The lyrics tell of the Highland Clearances, the time when crofters who
had spent generations on the land had been summarily evicted.
We discovered during those same travels how Maxwell Fyfe’s family was
directly affected by this.

‘The old tales were very close’ Fyfe writes in his autobiography, remembering not only how his great uncle took his own life under the threat of eviction from the family home in Creich during the late Clearances, but how his grandmother provided the blankets to construct a tent for the first service of the Free Church of Scotland in Sutherland.

These events related to him at his grandmother’s knee shaped his
lifelong hunger for justice. At the same time, the refrain resonated
with a life spent pursuing dreams of maintaining peace after the
Second World War and striving for fundamental freedoms.

At this stage we were committed to the song cycle remaining
original, so all we took of Jim MacClean’s song was the refrain, but
adopting a Scottish title was just the beginning of grounding our
extended story of Maxwell Fyfe into the land of his childhood. We
included Non Semper Imbres, by Scots dialect poet James Logie
Robertson in Under an English Heaven, as Fyfe had copied out
this poem about the cycle of renewal in nature, in a letter to Sylvia
from Nuremberg, saying that it ‘rather expresses our mood just now.’

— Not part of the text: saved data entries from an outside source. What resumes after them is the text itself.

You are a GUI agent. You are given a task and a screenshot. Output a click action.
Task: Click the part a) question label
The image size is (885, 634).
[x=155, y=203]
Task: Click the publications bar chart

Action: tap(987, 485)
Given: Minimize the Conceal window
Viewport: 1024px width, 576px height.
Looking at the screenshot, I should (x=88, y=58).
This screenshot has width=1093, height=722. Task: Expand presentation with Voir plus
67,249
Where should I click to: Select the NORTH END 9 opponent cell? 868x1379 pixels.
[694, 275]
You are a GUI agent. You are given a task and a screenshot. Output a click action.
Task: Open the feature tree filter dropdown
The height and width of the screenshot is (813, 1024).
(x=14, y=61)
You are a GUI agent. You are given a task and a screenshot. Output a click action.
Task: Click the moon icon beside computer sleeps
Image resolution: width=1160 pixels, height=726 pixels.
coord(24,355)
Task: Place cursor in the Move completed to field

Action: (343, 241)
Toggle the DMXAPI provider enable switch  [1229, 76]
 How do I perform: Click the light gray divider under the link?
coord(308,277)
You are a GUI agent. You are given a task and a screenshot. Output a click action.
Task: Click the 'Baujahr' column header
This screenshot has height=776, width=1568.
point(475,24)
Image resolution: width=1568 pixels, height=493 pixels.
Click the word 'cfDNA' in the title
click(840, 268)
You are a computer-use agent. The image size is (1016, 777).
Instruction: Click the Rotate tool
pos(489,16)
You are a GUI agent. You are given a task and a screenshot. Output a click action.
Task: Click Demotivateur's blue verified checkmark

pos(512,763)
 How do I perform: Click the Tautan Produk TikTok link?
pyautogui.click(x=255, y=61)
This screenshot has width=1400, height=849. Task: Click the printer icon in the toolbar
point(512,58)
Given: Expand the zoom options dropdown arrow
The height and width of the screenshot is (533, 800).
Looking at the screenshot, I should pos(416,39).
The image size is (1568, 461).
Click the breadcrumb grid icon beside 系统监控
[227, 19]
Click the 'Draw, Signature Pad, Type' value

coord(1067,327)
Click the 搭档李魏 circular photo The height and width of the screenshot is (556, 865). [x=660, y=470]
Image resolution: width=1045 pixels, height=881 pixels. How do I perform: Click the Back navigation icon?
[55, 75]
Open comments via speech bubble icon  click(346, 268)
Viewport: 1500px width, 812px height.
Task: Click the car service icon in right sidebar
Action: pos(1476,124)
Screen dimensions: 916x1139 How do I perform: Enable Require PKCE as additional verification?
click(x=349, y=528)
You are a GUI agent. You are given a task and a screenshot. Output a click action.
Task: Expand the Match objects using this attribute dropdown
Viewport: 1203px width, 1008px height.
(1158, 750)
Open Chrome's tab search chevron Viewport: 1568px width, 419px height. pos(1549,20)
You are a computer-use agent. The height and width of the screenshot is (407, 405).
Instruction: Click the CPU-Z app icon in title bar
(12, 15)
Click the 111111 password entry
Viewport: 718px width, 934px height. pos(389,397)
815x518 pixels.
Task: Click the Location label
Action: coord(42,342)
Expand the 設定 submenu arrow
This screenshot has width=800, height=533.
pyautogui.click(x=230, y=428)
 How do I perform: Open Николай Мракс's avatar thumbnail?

With its implicit message of hope – ‘not always raining’ it looked
forward to better times to come. Now I extended the folk inspired
music to set further verses. Their language conjures Fyfe’s familiar
landscape; trees, mountains and lochs that dramatically reinforce
his Scottish heritage, as well as poetically expressing his belief in
Natural Law.

View from Croich Church

For our Scottish performances the sound changed subtly as well. With a three week performance commitment, the choir we had
hoped to assemble proved tricky to pin down. So the singing, by default but perhaps appropriately, took on a Celtic feel, sparse, misty, minimalist, as it the spirit of Maxwell Fyfe’s forefathers breathed through the settings.

This virtue born out of necessity created a balance in the developing piece. The very formal English sonnets of Rupert Brooke had been the point of inspiration for music. Informal folk inspired settings, expressing Maxwell Fyfe’s personal history seemed a perfect foil to round out a telling of the seminal early events his life. The more intimate, less choral, altogether dreamier atmosphere of the performance garnered some splendid reviews, but also influenced the further development of the show.